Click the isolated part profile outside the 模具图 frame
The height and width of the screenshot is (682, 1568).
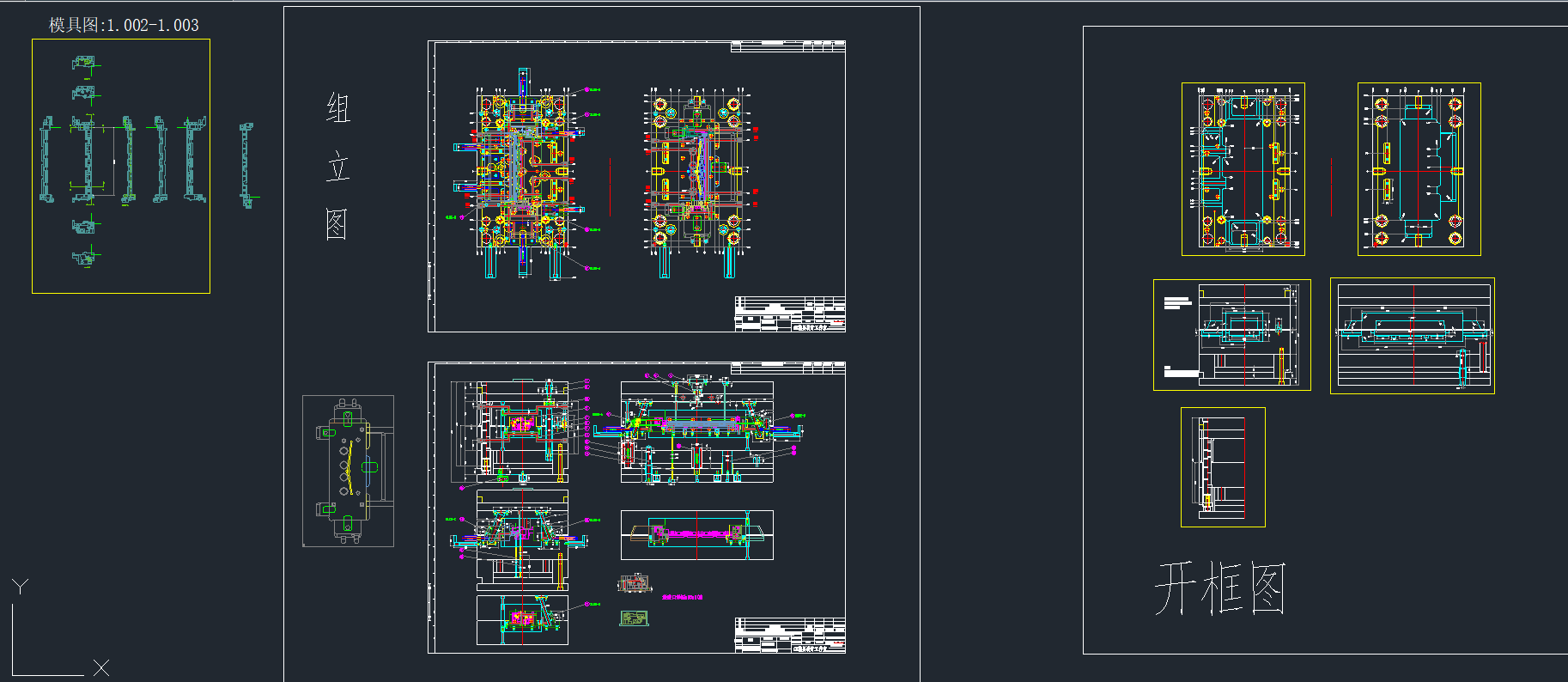coord(246,165)
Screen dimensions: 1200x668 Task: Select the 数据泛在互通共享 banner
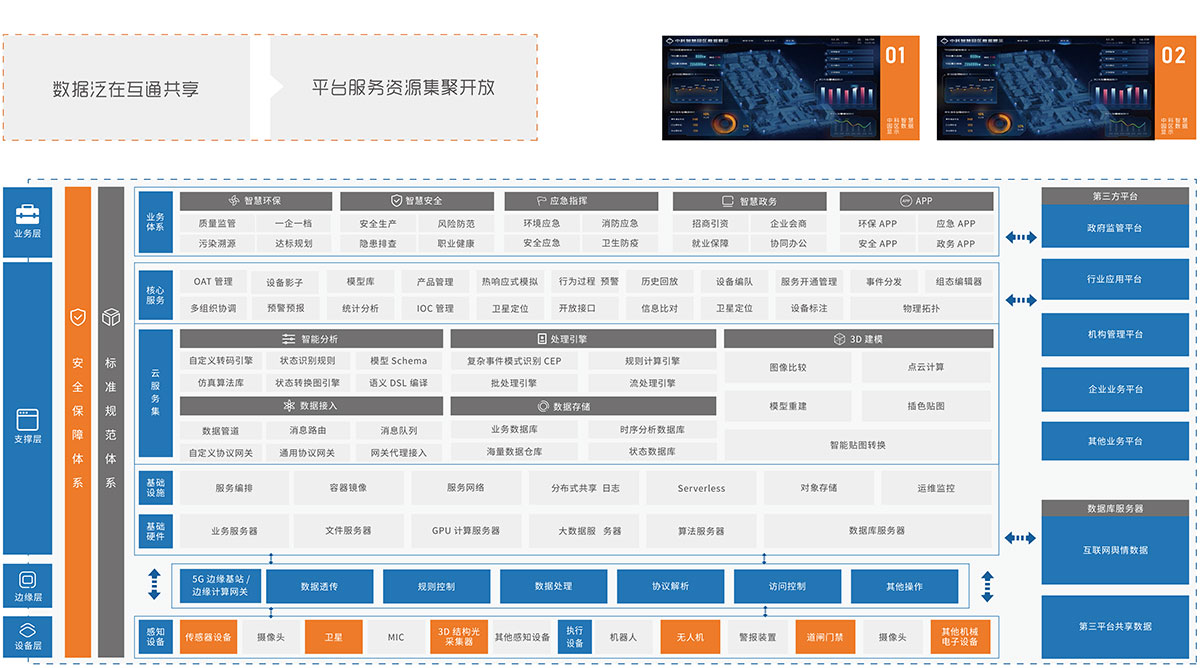coord(126,88)
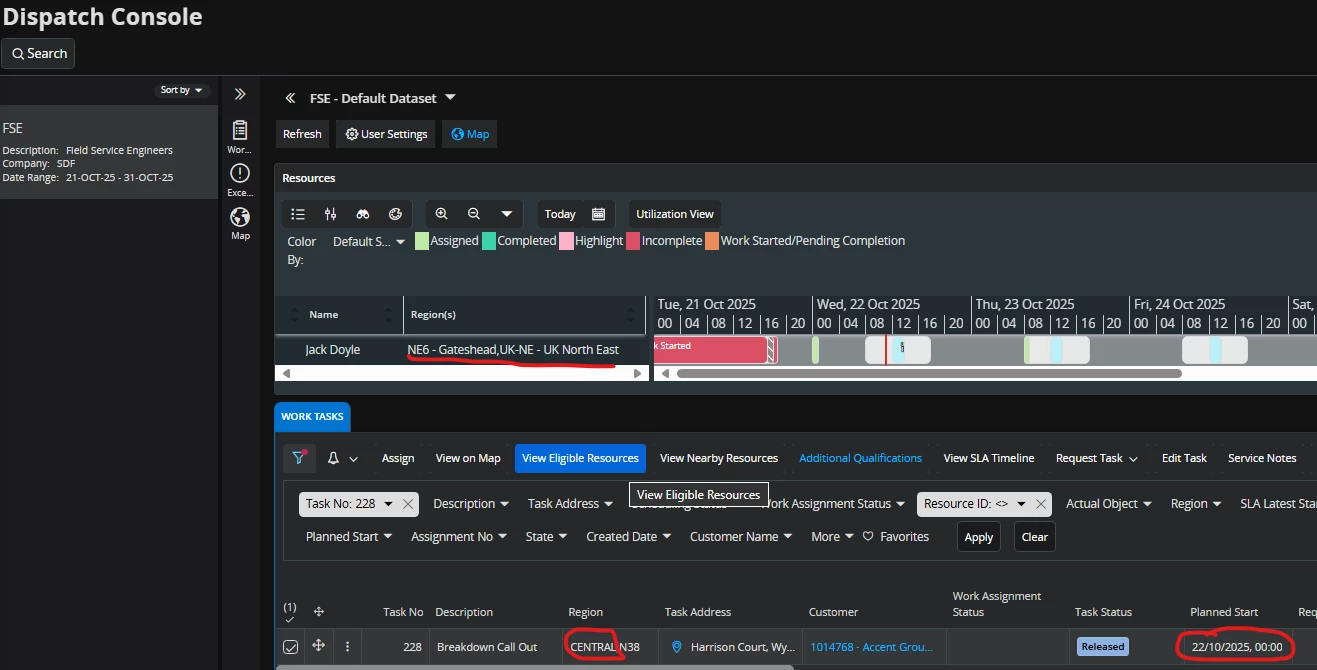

• Problem requirements:
Please output every line of the records above word for word, leaving the pictures out.

• Task response:
Click the isolated part profile outside the 模具图 frame
The height and width of the screenshot is (682, 1568).
coord(246,165)
Screen dimensions: 1200x668 Task: Select the 数据泛在互通共享 banner
coord(126,88)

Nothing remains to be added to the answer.